Ma se fossimo capaci di celare per un sol momento il Weir gran mattatore di pubblico e fagocitatore di oscar, scopriremmo il Weir nudo, animato da una forza comunicativa di raro spessore, selvaggio come il suo cinema delle origini, sincero e profetico come non lo sarà più. Del resto il fuoco che arde maggiormente brucia più in fretta, forgiando con insolita vitalità due film tenuti insieme da un'aura mistica, sacrale.

I due film sono "Picnic ad Hangin Rock" e "L'ultima onda", due modi diversi per affrontare la medesima enunciazione e idealmente un'unica opera. Il tratto caratteristico di un Autore, ciò che lo distingue da un semplice regista, è giustappunto la presenza di un tema che anima e nutre le sue pellicole; e Weir sta al naturalismo come Miyazaki sta all'ecologismo. O perlomeno stava, perché il "grado zero" del cinema del valente australiano sta completamente in quei due film. Il resto è tuttalpiù, una nutrita salva di pellicole per compiacere più gli altri che non sè stessi; fatti i capolavori che mettono il proprio animo in pace, di solito si pensa a quello degli altri. Perché solo l'amore nei confronti della sincerità che un autore prova verso la propria idea può dar vita all'afflato plasmante un capolavoro che resisterà all'erosione che la memoria attiva. Le opere, anzi, i film insinceri saranno puniti con l'oblio.
"L'ultima onda", classe '77, sopravvivrà finché si avrà memoria di un cinema "alto", non banale, non scontato. E' purtroppo un raro caso che il medio avventore di videoteche possa conoscere questo film, anche a causa della pessima distribuzione che ha sempre avuto in suolo italico. Ma, per fortuna, la storia del cinema è costellata e composta principalmente da opere ignote ai più. Sussiste quindi la condizione per il capolavoro, ovvero la semiclandestinità; "L'ultima onda" è infatti un film che sprona all'intimità, e fa desiderare allo spettatore di rientrare nella ristretta élite che lo conosce, lo ha visionato, ed è stato in grado di apprezzarlo. Certe cose non si condividono.

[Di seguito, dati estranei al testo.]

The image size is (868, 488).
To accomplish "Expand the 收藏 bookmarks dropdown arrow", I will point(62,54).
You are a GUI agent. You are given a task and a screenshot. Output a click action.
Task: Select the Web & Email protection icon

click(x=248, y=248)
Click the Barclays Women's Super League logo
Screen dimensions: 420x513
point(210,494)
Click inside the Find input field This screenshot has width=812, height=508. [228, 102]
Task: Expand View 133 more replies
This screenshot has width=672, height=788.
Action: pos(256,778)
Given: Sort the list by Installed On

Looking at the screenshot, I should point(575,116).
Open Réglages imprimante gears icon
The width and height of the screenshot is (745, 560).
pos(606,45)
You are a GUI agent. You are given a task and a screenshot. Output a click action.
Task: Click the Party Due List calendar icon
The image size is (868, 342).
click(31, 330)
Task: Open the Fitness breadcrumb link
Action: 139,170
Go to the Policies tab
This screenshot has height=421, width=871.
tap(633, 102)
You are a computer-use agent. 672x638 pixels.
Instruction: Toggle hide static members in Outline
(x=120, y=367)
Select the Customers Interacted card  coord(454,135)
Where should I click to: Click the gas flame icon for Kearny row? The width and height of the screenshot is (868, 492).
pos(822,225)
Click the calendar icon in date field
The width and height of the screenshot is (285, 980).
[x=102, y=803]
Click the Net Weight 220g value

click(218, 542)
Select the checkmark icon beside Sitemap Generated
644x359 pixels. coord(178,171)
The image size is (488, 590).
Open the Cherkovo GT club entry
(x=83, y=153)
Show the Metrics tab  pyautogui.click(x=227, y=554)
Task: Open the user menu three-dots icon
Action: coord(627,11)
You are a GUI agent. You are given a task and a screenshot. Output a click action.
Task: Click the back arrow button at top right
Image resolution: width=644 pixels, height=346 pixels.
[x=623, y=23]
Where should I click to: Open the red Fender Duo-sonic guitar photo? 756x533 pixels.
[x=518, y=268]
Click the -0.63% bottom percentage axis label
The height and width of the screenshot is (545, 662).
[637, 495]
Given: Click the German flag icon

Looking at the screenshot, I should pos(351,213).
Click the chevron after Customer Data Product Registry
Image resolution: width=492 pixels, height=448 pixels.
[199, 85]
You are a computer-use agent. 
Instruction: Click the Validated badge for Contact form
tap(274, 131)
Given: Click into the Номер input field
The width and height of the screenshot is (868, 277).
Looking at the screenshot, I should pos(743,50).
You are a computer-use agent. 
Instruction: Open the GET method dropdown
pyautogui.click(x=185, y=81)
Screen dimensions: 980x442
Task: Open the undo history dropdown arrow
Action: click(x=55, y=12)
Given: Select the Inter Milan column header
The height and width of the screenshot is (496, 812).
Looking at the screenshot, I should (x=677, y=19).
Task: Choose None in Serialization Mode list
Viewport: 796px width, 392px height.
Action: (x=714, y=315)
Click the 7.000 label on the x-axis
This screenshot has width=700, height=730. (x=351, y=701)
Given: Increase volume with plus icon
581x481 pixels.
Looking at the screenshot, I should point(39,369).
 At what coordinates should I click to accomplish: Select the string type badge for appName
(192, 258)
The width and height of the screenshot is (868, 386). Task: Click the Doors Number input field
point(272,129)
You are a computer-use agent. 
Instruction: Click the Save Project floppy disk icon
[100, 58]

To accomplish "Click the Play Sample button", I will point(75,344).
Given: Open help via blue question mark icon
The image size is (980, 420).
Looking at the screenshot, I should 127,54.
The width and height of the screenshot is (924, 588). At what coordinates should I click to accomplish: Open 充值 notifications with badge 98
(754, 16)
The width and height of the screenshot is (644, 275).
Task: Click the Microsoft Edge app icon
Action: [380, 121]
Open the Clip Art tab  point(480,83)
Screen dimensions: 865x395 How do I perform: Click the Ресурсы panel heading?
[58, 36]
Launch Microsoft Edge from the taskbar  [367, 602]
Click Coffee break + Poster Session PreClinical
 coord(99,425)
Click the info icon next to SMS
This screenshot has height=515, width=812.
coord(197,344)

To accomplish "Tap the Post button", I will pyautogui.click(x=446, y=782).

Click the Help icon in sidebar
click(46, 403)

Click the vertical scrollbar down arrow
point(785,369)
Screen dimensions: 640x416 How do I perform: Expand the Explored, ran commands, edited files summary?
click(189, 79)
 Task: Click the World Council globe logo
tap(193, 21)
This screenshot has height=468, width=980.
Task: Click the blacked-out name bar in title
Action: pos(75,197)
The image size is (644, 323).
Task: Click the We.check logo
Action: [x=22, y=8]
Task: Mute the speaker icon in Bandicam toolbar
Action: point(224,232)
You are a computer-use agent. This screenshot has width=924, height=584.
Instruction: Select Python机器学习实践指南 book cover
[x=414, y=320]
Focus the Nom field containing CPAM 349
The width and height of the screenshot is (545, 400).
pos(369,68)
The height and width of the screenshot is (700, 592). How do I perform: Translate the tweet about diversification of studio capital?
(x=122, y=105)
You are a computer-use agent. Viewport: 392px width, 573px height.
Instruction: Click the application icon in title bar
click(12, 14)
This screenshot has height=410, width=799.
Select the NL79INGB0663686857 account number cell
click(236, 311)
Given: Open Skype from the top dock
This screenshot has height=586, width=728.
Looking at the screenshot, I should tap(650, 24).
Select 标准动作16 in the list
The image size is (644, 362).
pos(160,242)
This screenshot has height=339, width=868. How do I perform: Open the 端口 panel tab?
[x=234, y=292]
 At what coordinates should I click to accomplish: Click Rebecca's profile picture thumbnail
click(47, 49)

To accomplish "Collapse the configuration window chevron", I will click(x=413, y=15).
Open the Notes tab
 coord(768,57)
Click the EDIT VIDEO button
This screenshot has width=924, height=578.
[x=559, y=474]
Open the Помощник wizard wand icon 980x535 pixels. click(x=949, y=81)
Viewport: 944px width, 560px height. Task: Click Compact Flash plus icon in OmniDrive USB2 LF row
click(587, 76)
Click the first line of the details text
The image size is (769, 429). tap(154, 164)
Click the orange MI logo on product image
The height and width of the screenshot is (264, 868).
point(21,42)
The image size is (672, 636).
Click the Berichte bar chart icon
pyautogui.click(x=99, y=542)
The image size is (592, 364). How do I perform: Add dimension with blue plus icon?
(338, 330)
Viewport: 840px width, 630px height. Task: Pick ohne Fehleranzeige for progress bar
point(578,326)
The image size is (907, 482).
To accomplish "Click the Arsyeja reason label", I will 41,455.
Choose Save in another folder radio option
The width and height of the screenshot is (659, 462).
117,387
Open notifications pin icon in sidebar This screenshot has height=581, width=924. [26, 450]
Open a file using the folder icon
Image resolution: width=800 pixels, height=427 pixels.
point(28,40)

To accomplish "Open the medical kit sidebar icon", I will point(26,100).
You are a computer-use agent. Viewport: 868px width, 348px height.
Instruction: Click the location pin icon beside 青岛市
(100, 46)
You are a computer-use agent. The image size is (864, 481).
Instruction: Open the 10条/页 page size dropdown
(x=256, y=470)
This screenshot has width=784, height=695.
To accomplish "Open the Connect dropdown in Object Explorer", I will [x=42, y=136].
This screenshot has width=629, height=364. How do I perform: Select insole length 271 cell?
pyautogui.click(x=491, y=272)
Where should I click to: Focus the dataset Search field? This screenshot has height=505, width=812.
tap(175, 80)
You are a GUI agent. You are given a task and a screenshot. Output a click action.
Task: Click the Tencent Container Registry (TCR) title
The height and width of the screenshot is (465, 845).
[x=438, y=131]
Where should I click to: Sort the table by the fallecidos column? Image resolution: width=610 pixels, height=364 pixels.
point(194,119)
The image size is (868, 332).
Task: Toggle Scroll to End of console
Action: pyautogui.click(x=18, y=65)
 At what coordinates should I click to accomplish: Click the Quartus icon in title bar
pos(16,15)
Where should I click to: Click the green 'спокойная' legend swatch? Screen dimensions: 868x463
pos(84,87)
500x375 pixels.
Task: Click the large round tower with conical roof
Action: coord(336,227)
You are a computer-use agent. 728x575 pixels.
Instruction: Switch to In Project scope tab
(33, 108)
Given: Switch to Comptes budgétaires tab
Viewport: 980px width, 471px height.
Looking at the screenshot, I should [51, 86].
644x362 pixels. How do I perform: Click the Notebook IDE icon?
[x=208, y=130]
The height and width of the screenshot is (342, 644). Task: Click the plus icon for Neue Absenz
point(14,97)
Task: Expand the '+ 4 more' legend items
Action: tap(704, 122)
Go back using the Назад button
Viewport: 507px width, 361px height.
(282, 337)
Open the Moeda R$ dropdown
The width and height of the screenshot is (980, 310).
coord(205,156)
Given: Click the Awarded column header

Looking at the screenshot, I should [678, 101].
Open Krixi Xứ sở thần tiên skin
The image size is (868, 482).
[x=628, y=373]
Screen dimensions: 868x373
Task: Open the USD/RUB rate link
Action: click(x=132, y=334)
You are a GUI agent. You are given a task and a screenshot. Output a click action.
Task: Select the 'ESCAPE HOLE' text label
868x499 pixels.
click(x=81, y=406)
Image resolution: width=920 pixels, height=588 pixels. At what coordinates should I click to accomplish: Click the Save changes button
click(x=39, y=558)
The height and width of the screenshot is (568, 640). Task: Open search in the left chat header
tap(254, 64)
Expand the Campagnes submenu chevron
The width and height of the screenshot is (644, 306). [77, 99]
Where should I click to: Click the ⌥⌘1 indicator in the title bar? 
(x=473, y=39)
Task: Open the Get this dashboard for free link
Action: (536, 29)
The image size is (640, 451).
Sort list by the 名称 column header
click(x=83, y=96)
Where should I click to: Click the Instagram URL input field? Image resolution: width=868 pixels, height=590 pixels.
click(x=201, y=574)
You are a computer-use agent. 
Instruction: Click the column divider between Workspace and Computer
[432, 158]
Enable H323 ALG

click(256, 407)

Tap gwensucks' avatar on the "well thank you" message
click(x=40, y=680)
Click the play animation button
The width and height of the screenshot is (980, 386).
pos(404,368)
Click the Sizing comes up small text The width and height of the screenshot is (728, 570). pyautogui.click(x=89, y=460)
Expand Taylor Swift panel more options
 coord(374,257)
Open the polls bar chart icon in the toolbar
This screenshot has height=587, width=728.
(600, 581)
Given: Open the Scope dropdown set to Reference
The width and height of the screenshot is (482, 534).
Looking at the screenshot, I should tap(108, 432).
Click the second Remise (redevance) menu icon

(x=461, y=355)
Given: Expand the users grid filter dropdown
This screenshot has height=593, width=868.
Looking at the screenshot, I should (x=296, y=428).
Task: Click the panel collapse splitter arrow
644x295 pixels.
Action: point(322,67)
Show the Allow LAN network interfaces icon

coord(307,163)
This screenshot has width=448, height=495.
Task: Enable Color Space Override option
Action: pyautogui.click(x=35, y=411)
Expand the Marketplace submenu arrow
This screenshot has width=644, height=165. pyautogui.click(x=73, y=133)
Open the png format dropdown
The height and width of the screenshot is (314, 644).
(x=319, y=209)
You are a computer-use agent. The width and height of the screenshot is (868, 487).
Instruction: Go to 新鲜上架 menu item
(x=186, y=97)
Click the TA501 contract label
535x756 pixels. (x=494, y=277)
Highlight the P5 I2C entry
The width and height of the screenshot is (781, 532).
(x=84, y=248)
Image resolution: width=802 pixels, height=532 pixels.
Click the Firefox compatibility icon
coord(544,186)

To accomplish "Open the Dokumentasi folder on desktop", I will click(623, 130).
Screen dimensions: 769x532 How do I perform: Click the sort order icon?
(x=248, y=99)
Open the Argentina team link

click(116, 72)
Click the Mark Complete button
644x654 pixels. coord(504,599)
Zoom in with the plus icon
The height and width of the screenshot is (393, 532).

La trama è semplice, lineare e di una brevità sconcertante. Ma a che serve una trama ricca di colpi di scena e che gioca sulle aspettative frustrate dello spettatore, quando chi deve dar corpo alle immagini su pellicola possiede tanta forza creativa da stordire emotivamente l'osservatore e avviare così un rapporto non di identificazione ma di empatia? A nulla. E non si sta parlando di identificazioni primarie o secondarie, col personaggio principale piuttosto che quello secondario; il rapporto d'empatia scatta nei confronti della pellicola nel suo darsi onnicomprensivamente, come un panteismo su celluloide in grado di sospendere il mondo intorno rendendo come unicamente possibile quello su schermo. La trama è semplice pretesto al deflagrare di emozioni che avvolgono e stordiscono, ma chi ha detto che la narrazione è il principio generante del cinema? Non sono forse quelle immagini che si muovono a 24 fotogrammi al secondo?
Per coloro che non riescono a farne a meno: Un giovane avvocato (Richard Chamberlain) deve difendere un gruppo di aborigeni dall'accusa di omicidio. Ma qualcosa lo angustia; incubi terribili che hanno come comun denominatore l'acqua, o meglio la sua potenza distruttrice. Presto l'avvocato scoprirà di essere l'inconsapevole profeta della fine di un'era, predicendo la fine del mondo. O perlomeno dell'uomo così come lo conosciamo.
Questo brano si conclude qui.